For at least the past six days, Pope Francis has been suffering from a case of bronchitis, preventing him from reading his speeches normally and forcing him to receive his guests at his residence rather than at the Apostolic Palace. Despite this latest episode of respiratory ailment - which tend to plague him in winter - the 88-year-old Pontiff is continuing his audiences normally for the time being, as he did on the morning of this February 10, 2025, during which he kept six official appointments on his agenda.
“I'd like to apologize, because with this bad cold, it's difficult for me to speak,” confided Francis at the general audience on February 5, before delegating the reading of his catechesis to a collaborator.
The following day, the Holy See Press Office reported that the Pope had contracted bronchitis, forcing him to continue his activities from his residence.
Since then, his appointments have continued as normal at Casa Santa Marta, with no cancellations, in contrast to previous episodes of winter respiratory ailments which forced him to lighten his schedule.
In March 2023, Pope Francis was hospitalized with infectious bronchitis. “'We caught it in time,' they told me, and if we had waited a few more hours, it would have been more serious,” he recounted a few weeks later on Mexican television.
Follow updates on the Pope's health here.
The Pope shows fatigue
On Sunday, February 9, the Pope went out into the cold to celebrate Mass for the Armed Forces Jubilee in St. Peter's Square. However, some observers thought he looked very tired and, with a weakened voice, apologized to the crowd for not being able to continue reading his homily due to “breathing difficulties.”
The Pope's entourage noted his “tired” face and his weight gain, which some explained as the result of corticosteroid treatments - although officially there is no information on this subject, as the Pope is reluctant to publish bulletins about his personal health issues.
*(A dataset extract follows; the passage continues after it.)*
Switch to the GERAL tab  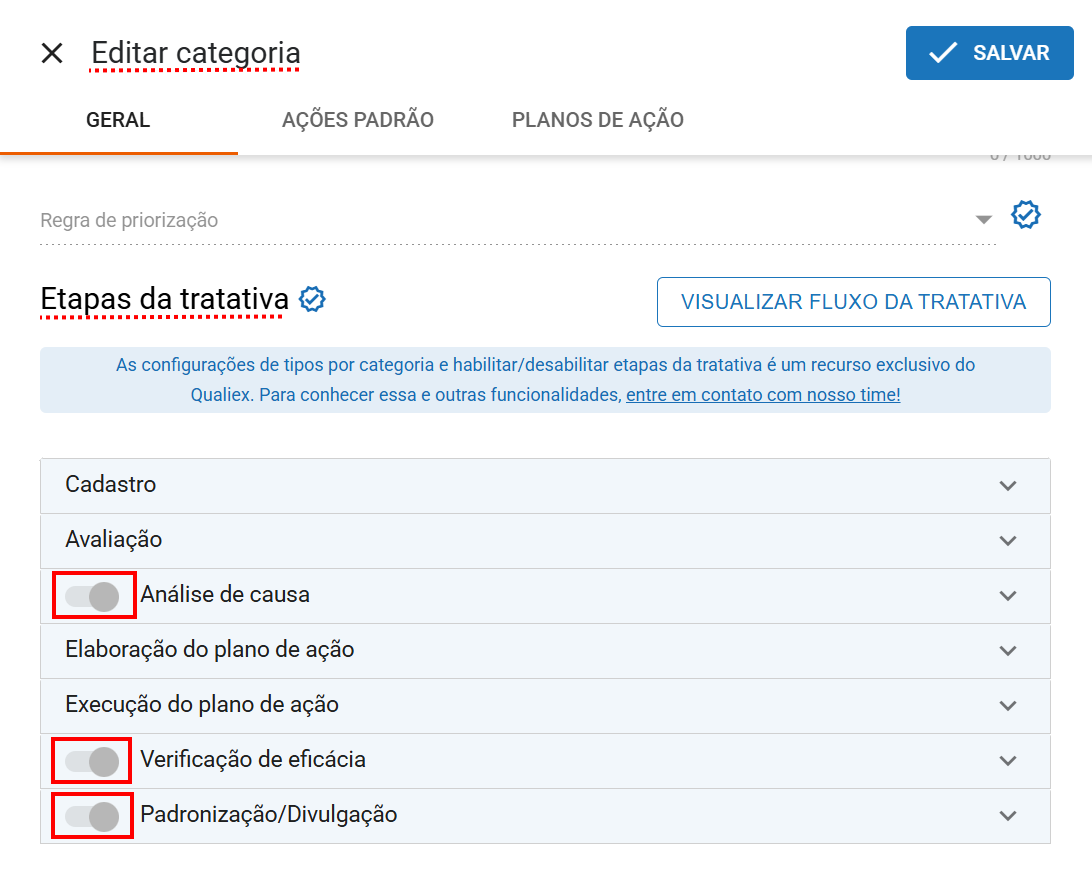118,121

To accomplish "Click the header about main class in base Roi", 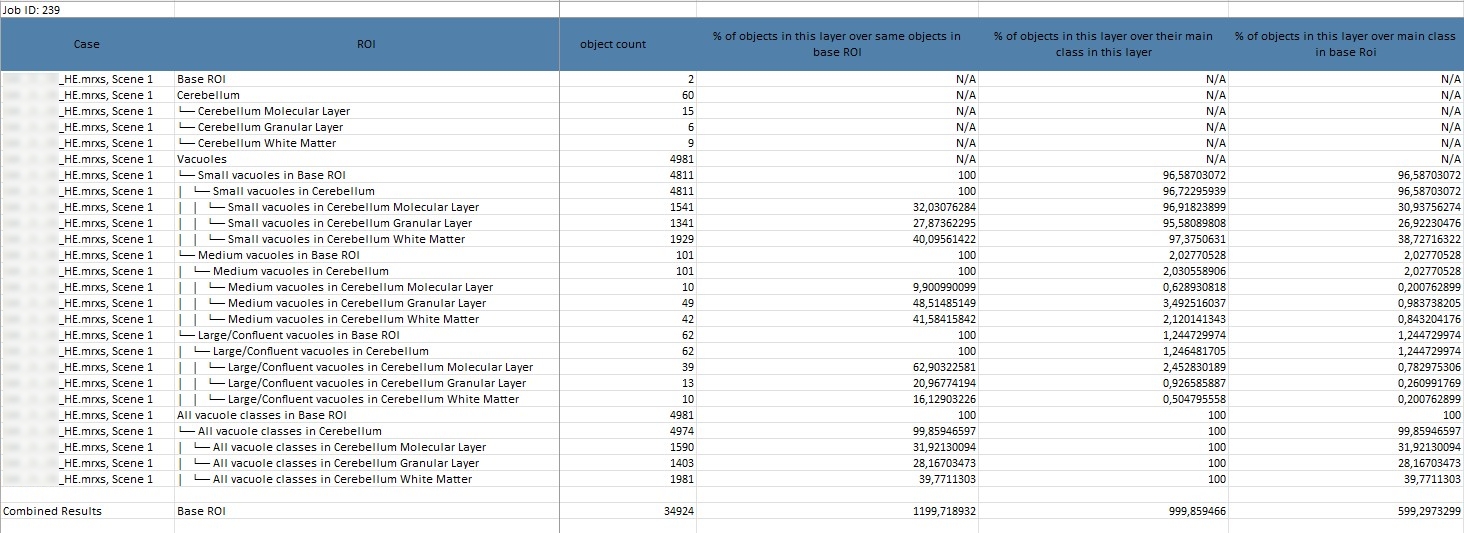I will pos(1344,44).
The Holy Father's respiratory situation is particularly delicate since in 1957, when he was in his early 20s, he had a severe respiratory infection that led to the removal of part of one lung. He would later say that a nurse saved his life on that occasion.
In addition to his vulnerability to respiratory infections, the Pope has suffered two falls in recent weeks.
![The nurse who saved Pope Francis’ life](https://wp.en.aleteia.org/wp-content/uploads/sites/2/2021/08/000_9EL7VT.jpg?resize=300,150&q=75)
Very tired ... very attentive
“He's not in good shape,” worries a Vatican source, considering that his stationary state over the last few days is not reassuring.
“The Pope was very tired,” agrees Chems-eddine Hafiz, rector of the Great Mosque of Paris, whom the Argentine pontiff received on Monday morning. “He was supposed to receive us in his private library, but he received us [at Santa Marta] and apologized. I was a little worried about him,” he told I.MEDIA.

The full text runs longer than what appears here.